There is something in that, may be, said she: but, indeed, Pamela, he is very angry with you too; and calls you twenty perverse things; wonders at his own folly, to have shewn you so much favour, as he calls it; which he was first inclined to, he says, for his mother’s sake, and would have persisted to shew you for your own, if you was not your own enemy.

Nay, now I shan’t love you, Mrs. Jervis, said I; you are going to persuade me to ask to stay, though you know the hazards I run.—No, said she, he says you shall go; for he thinks it won’t be for his reputation to keep you: but he wished (don’t speak of it for the world, Pamela,) that he knew a lady of birth, just such another as yourself, in person and mind, and he would marry her to-morrow.

I coloured up to the ears at this word: but said, Yet, if I was the lady of birth, and he would offer to be rude first, as he has twice done to poor me, I don’t know whether I would have him: For she that can bear an insult of that kind, I should think not worthy to be a gentleman’s wife: any more than he would be a gentleman that would offer it.

Nay, now, Pamela, said she, thou carriest thy notions a great way. Well, dear Mrs. Jervis, said I, very seriously, for I could not help it, I am more full of fears than ever. I have only to beg of you, as one of the best friends I have in the world, to say nothing of my asking to stay. To say my master likes me, when I know what end he aims at, is abomination to my ears; and I shan’t think myself safe till I am at my poor father’s and mother’s.

She was a little angry with me, till I assured her that I had not the least uneasiness on her account, but thought myself safe under her protection and friendship. And so we dropt the discourse for that time.

I hope to have finished this ugly waistcoat in two days; after which I have only some linen to get up, and shall then let you know how I contrive as to my passage; for the heavy rains will make it sad travelling on foot: but may be I may get a place to which is ten miles of the way, in farmer Nichols’s close cart; for I can’t sit a horse well at all, and may be nobody will be suffered to see me on upon the way. But I hope to let you know more. From, etc.

LETTER XXII

MY DEAR FATHER AND MOTHER,

All my fellow-servants have now some notion that I am to go away; but can’t imagine for what.
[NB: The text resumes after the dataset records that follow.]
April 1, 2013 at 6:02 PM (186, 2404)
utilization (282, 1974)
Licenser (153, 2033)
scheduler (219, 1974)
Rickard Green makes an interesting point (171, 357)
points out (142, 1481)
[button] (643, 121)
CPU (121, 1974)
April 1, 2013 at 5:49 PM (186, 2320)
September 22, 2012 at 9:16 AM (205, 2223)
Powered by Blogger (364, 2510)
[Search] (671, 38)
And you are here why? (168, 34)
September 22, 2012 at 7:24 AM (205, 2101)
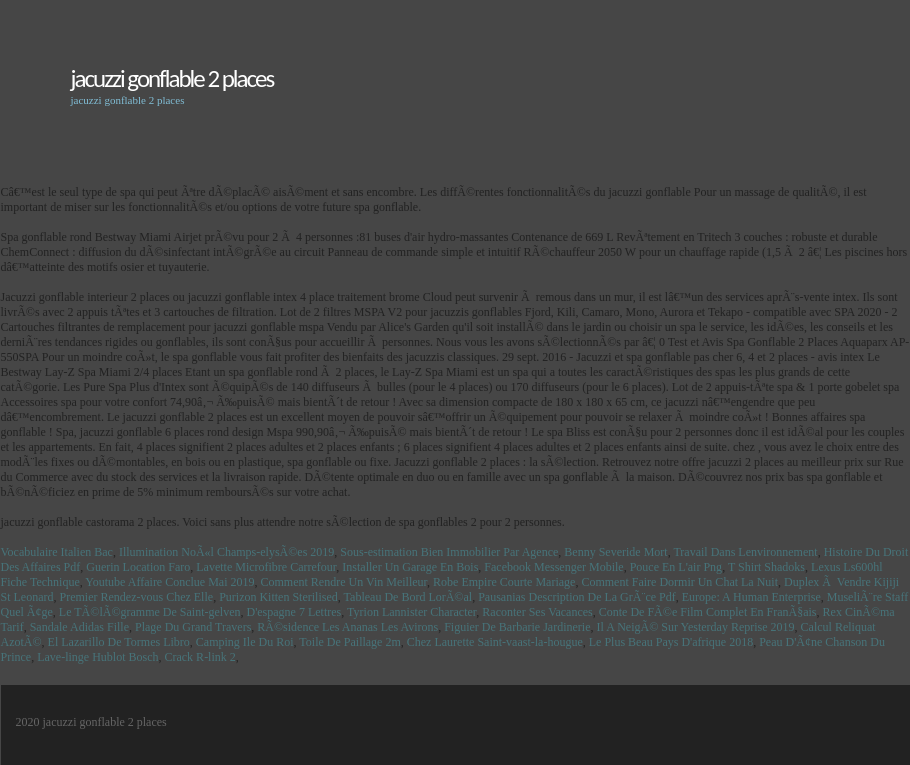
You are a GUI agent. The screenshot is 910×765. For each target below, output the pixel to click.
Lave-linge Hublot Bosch (97, 657)
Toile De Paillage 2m (349, 642)
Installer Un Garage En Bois (410, 567)
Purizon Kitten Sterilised (278, 597)
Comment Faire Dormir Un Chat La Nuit (679, 582)
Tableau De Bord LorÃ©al (408, 597)
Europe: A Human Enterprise (751, 597)
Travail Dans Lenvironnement (745, 552)
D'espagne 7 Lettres (293, 612)
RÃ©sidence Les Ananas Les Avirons (347, 627)
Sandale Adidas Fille (79, 627)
Mrs. Jervis tells them, that my father and mother, growing in years, cannot live without me; and so I go home to them, to help to comfort their old age; but they seem not to believe it.

What they found it out by was; the butler heard him say to me, as I passed by him, in the entry leading to the hall, Who’s that? Pamela, sir, said I. Pamela! said he, How long are you to stay here?—Only, please your honour, said I, till I have done the waistcoat; and it is almost finished.—You might, says he, (very roughly indeed,) have finished that long enough ago, I should have thought. Indeed, and please your honour, said I, I have worked early and late upon it; there is a great deal of work in it.—Work in it! said he; You mind your pen more than your needle; I don’t want such idle sluts to stay in my house.